Exclude by filename, not directory?

Forum Moderators: goodroi

Message Too Old, No Replies

Exclude by filename, not directory?

joergnw10

2:33 pm on Sep 29, 2005 (gmt 0)

Google has started to index printable versions of my product pages, ignoring the robots metatag.
I would now like to exclude these files with the robots.txt file - but each of them is in a different (product-)folder. Is there a way of disallowing all files ending in
/product1/productname1PRINT.htm
/product2/productname2PRINT.htm
....

by just including something that has the effect of *PRINT.htm?

tommytx

3:02 pm on Sep 29, 2005 (gmt 0)

Isn't that a good thing, even though you don't necessairly want folks to go there, one more page in google cant' be bad unless it has private info you don't want shown. Does it actually start printing which would of course piss them off? Can you use the javascript command at the top saying <a href=javascript:(print)">Print</a> to prevent printing without their selection? The syntax may not be exact, but you get the idea.

joergnw10

3:22 pm on Sep 29, 2005 (gmt 0)

Thanks Tommytx. The printable pages are basically a duplicate of the product page, just with smaller pictures. And there are no links on them at all, so if someone gets straight to one of these pages from google there is nowhere else for them to go. The printer dialog comes up automatically with javascript, but you still need to select whether to print or to cancel.
I could change all this if necessary - but for the moment it would be much easier if I could just add a line to the robots file.

joergnw10

8:18 am on Oct 4, 2005 (gmt 0)

Right, so I guess there is no way to make this work. Don't suppose /print.htm would solve this?

Dijkgraaf

11:34 pm on Oct 4, 2005 (gmt 0)

No easy solution I'm afraid. Possibly you need to restructure your files a bit. Possibly create a print folder, e.g. /print/product1/productname1.htm, and then you can disallow: /print

Lord Majestic

1:12 pm on Oct 5, 2005 (gmt 0)

Google supports pattern matching (that is not in de facto standard and won't be supported by others), so if you want to target Google then you can use * sign in section for User-agent: Googlebot

joergnw10

6:49 pm on Oct 6, 2005 (gmt 0)

Thanks everyone. I have decided to put in some work after all and have moved the files to a different folder. So now all the bots are disallowed. I will keep the Google solution in mind for the future though. Would the correct syntax have been
/*print.htm
?

Lord Majestic

6:52 pm on Oct 6, 2005 (gmt 0)

Yes that looks like correct syntax for Google, even though I can't recommend this approach.

joergnw10

7:01 pm on Oct 6, 2005 (gmt 0)

Why not?

Lord Majestic

7:09 pm on Oct 6, 2005 (gmt 0)

Its not standard extention -- you have to cater for other bots anyway, so using it is kind of pointless unless you just want Googlebot to crawl your site and nobody else.

joergnw10

7:25 pm on Oct 6, 2005 (gmt 0)

I see what you mean.

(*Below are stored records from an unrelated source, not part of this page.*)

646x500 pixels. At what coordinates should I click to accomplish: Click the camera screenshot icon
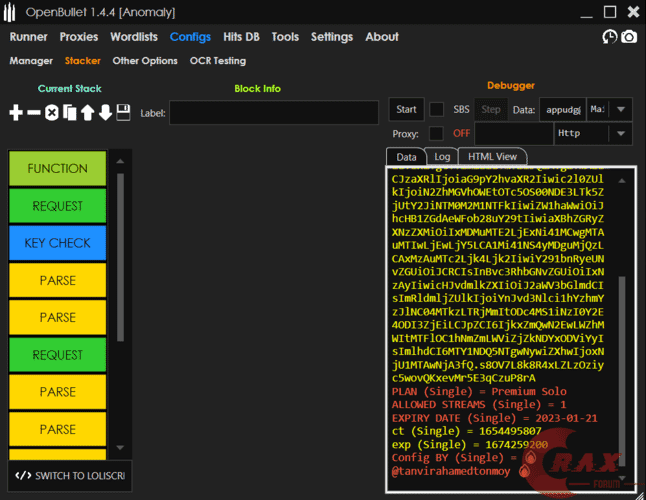tap(629, 37)
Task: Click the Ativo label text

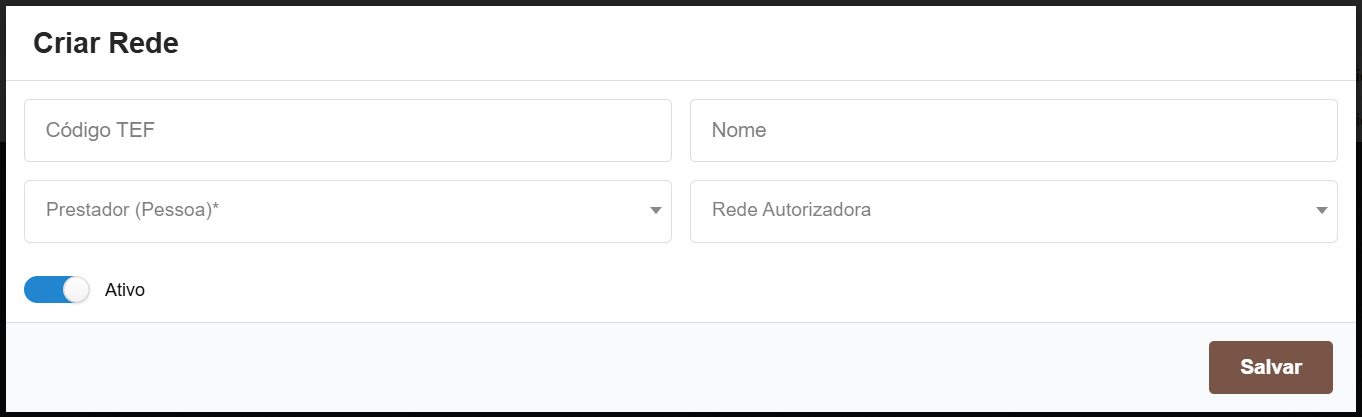Action: pos(125,290)
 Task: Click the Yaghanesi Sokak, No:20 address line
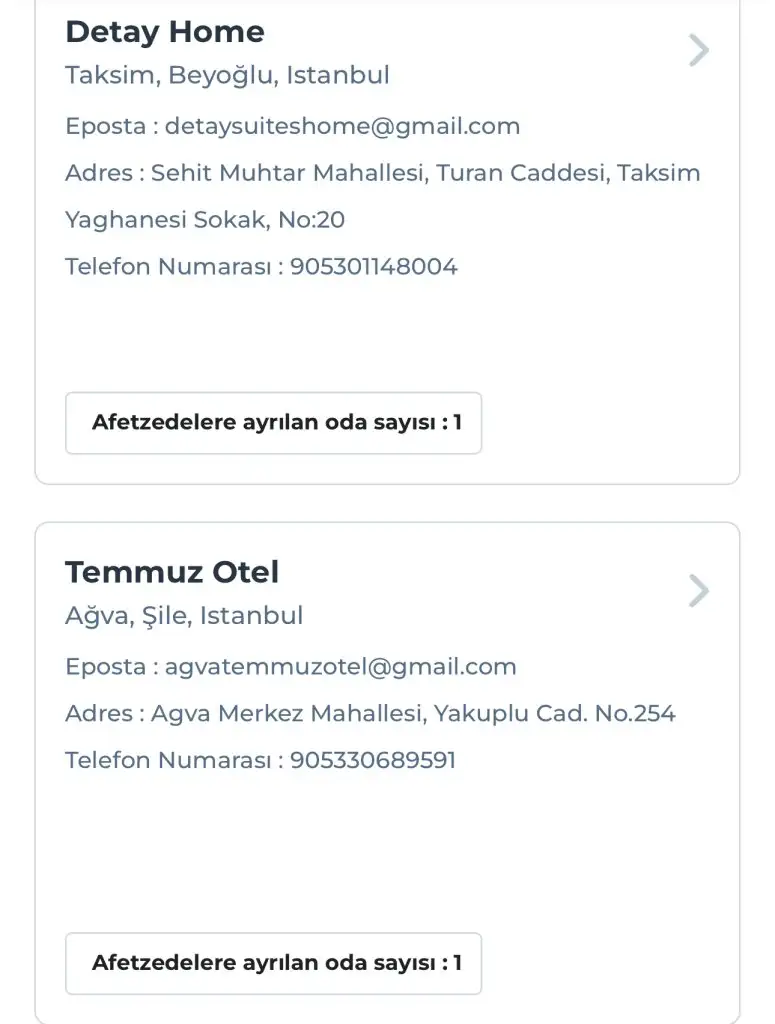click(x=205, y=220)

It's just that I though it might come in handy if you think Google has a stricter policy regarding duplicate content - then you could disallow Google, but the other bots could still crawl the whole site (including like in this case the printable / duplicate versions of pages)and you might get more pages indexed with the other search engines.

Lord Majestic

11:37 pm on Oct 6, 2005 (gmt 0)

My line of reasoning is this - if you think you need to exclude some pages from crawling then you will need to use standard robots.txt methods, which means no wildcards or pattern matching. Thus if you do it for all search engines (and why won't you want otherwise?) then doing wild card entries just for Google becomes redundant.

idolw

5:55 pm on Oct 30, 2005 (gmt 0)

so does that mean that it is impossible to prevent certain files or even URLs from being crawled?

Lord Majestic

6:04 pm on Oct 30, 2005 (gmt 0)

No, it does not mean that - however it does not mean that you can EASILY do that without adding lots of lines to robots.txt.

idolw

6:52 pm on Oct 30, 2005 (gmt 0)

thanks Lord Majestic! how about the following situation:
i have following mess on my site.
5 subdomains that are virtually created for programming purposes. In fact, they are not real subdomains (different categories) but only rewrite of the URLs. All files are kept in one directory, no matter which subdomain they are. In fact, our files are only certain parts of the pages visited by the user as menus have been prepared once and are loaded accroding to URL user types in.
Example:
if you type in URL: subdomain1.mysite.com/pagesubdomain1 it will show you a page belonging to the topic of subdomain1 and menus characteristic to subdomain1
however, you type in URL: subdomain2.mysite.com/pagesubdomain1 it will show you the same page but with different menus.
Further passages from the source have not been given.